Le gouvernement Trudeau emboîte le pas à plusieurs pays et annonce qu’il suspend « temporairement » ses opérations au Soudan, jugeant que la situation s’y est « rapidement détériorée », alors que les combats meurtriers entre armée et paramilitaires font rage depuis plus d’une semaine dans ce pays d’Afrique du Nord-Est.

« Nous avons pris la décision de suspendre temporairement nos opérations au Soudan. Nos diplomates sont en sécurité et travaillent de l’extérieur du pays. Nous demeurons en contact avec les Canadiens touchés par cette crise et leur fournissons des informations et des conseils », a indiqué dimanche la ministre des Affaires étrangères, Mélanie Joly. Elle avait déjà annoncé vendredi l’envoi d’équipes à Djibouti, le pays voisin, en plus d’avoir suspendu les activités en personnes de l’ambassade du Canada à Khartoum.

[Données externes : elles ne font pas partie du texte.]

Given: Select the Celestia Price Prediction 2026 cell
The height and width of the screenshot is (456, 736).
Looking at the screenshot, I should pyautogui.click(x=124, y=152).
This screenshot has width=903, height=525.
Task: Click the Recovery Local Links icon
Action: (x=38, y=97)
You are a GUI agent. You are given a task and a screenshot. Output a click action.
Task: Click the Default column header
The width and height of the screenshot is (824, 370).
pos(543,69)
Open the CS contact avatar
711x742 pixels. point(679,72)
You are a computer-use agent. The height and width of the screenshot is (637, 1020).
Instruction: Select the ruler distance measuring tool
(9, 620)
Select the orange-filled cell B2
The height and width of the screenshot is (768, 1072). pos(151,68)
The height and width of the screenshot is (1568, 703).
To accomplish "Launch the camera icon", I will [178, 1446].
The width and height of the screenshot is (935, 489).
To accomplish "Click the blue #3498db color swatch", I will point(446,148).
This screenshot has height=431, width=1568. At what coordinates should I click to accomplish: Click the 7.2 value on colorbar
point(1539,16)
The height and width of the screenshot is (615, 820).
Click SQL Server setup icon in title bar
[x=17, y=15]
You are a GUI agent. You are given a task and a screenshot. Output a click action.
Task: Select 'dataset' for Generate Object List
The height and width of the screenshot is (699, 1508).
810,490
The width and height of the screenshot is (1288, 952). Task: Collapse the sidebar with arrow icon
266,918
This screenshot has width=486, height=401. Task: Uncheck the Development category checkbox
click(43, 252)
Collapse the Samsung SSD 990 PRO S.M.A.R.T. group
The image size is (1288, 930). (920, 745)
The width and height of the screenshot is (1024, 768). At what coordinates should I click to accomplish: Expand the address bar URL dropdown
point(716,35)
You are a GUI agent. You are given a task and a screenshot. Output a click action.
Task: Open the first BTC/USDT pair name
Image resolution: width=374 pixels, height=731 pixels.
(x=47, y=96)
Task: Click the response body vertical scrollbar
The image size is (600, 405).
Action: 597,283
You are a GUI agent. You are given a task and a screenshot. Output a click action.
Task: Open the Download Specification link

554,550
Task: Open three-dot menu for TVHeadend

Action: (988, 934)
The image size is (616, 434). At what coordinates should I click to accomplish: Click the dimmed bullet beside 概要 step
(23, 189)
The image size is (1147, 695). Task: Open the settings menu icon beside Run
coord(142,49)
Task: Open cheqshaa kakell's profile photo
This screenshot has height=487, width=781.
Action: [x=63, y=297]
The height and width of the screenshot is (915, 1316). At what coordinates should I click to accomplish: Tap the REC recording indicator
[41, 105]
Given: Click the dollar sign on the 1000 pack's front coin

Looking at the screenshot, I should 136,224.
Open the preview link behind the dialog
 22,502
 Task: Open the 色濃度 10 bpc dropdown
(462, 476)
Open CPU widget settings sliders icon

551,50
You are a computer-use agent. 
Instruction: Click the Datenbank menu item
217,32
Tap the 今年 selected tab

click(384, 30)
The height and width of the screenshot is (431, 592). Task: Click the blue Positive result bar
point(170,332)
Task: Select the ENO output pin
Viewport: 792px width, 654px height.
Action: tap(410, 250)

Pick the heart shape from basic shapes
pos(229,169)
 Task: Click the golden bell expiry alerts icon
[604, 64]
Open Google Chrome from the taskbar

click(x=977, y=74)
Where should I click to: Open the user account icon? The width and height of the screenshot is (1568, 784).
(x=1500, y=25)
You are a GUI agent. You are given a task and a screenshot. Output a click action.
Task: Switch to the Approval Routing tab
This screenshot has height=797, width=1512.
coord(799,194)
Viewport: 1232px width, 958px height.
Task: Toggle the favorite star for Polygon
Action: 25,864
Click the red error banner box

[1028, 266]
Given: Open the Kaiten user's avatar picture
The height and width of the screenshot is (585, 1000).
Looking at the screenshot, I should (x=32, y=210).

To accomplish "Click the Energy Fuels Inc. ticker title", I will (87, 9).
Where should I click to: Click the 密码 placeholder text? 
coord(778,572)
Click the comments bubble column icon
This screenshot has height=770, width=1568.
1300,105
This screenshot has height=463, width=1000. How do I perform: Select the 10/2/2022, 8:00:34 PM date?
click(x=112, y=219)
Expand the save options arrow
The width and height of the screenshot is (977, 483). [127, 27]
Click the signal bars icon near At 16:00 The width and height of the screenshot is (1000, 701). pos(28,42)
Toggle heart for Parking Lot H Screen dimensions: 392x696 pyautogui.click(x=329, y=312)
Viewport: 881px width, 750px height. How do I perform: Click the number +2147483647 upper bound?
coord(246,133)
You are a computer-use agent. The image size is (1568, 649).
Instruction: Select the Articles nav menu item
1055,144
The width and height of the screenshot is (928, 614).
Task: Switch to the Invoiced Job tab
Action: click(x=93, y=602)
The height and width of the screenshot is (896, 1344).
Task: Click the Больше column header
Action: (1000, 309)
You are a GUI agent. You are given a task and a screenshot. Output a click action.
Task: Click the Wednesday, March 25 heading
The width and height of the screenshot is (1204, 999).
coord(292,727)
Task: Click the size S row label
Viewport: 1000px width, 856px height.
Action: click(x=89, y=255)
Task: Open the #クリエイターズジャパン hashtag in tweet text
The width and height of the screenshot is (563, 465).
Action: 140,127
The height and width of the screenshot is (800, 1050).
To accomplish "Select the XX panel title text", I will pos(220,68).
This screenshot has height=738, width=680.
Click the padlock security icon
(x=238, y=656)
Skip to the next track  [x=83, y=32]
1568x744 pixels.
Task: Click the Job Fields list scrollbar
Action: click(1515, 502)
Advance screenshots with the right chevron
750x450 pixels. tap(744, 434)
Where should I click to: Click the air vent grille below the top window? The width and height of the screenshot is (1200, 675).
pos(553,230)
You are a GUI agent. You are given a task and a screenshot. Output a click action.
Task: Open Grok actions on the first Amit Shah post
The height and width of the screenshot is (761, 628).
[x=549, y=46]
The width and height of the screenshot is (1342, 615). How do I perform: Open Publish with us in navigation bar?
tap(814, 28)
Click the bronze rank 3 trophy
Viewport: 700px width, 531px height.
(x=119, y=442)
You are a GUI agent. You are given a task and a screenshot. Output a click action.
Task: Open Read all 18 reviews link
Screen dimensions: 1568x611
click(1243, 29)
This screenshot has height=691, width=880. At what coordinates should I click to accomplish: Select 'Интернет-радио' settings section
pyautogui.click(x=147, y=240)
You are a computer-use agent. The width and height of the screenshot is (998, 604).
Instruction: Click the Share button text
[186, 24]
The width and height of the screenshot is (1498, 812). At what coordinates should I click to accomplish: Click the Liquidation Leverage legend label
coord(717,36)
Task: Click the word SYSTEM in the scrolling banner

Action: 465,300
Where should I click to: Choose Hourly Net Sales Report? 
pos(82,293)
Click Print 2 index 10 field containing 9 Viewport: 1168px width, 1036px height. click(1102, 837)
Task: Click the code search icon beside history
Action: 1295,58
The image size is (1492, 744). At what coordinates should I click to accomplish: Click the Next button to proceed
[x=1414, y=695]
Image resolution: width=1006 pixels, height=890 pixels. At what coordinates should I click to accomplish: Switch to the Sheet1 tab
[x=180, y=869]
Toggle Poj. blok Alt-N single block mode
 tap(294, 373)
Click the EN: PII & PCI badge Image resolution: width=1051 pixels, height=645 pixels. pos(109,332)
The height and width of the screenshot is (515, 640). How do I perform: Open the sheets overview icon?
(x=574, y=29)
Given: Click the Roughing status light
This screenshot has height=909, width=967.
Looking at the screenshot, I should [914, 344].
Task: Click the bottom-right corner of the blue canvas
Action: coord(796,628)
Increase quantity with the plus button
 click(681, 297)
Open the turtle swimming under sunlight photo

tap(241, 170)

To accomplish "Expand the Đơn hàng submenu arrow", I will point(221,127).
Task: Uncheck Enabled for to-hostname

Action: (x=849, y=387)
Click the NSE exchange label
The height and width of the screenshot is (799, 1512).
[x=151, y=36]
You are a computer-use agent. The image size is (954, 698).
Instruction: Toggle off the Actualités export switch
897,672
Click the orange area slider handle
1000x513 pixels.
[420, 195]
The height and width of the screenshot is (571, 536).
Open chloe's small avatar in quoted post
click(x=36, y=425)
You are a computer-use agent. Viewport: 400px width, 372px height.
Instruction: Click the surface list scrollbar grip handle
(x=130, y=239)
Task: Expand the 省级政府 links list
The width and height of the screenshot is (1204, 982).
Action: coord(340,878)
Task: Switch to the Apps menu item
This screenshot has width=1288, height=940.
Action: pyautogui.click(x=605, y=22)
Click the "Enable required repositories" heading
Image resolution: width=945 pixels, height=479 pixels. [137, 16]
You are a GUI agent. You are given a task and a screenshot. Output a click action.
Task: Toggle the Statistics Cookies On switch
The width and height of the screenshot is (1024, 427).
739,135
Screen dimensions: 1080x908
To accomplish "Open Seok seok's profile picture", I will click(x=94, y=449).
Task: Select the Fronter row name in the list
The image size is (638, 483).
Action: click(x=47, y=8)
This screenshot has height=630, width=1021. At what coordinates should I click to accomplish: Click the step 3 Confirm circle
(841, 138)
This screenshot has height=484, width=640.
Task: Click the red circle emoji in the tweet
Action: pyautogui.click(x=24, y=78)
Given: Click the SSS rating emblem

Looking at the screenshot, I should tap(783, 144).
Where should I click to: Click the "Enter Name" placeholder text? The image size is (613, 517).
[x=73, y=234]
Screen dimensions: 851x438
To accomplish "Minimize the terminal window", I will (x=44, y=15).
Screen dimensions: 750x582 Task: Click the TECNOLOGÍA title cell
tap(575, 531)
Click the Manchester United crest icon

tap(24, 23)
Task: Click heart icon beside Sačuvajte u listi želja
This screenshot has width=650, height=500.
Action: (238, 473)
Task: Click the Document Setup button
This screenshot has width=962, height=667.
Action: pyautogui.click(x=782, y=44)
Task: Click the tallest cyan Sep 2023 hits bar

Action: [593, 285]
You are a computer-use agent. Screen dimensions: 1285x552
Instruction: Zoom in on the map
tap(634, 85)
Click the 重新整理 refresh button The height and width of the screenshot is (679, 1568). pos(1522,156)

Dans un communiqué, Affaires mondiales Canada précise que la situation au Soudan rend dorénavant « impossible d’assurer la sécurité de notre personnel à Khartoum ».

Parce que « la situation au Soudan s’est rapidement détériorée », le personnel diplomatique canadien « travaillera temporairement à partir d’un endroit sécuritaire à l’extérieur du pays ». Les diplomates « continueront leur collaboration avec le gouvernement du Soudan, les pays voisins ainsi qu’avec des gouvernements aux valeurs similaires », poursuit le gouvernement.

Selon des témoignages recueillis par l’Agence France-Presse, des tirs et des explosions ont encore secoué dimanche la capitale et ses banlieues, survolées par des avions de combat. Depuis le 15 avril, les deux généraux au pouvoir, Mohammed Hamdan Dagalo des Forces de soutien rapide et Abdel-Fattah Burhan de l’Armée soudanaise, se sont lancés dans une guerre sans merci.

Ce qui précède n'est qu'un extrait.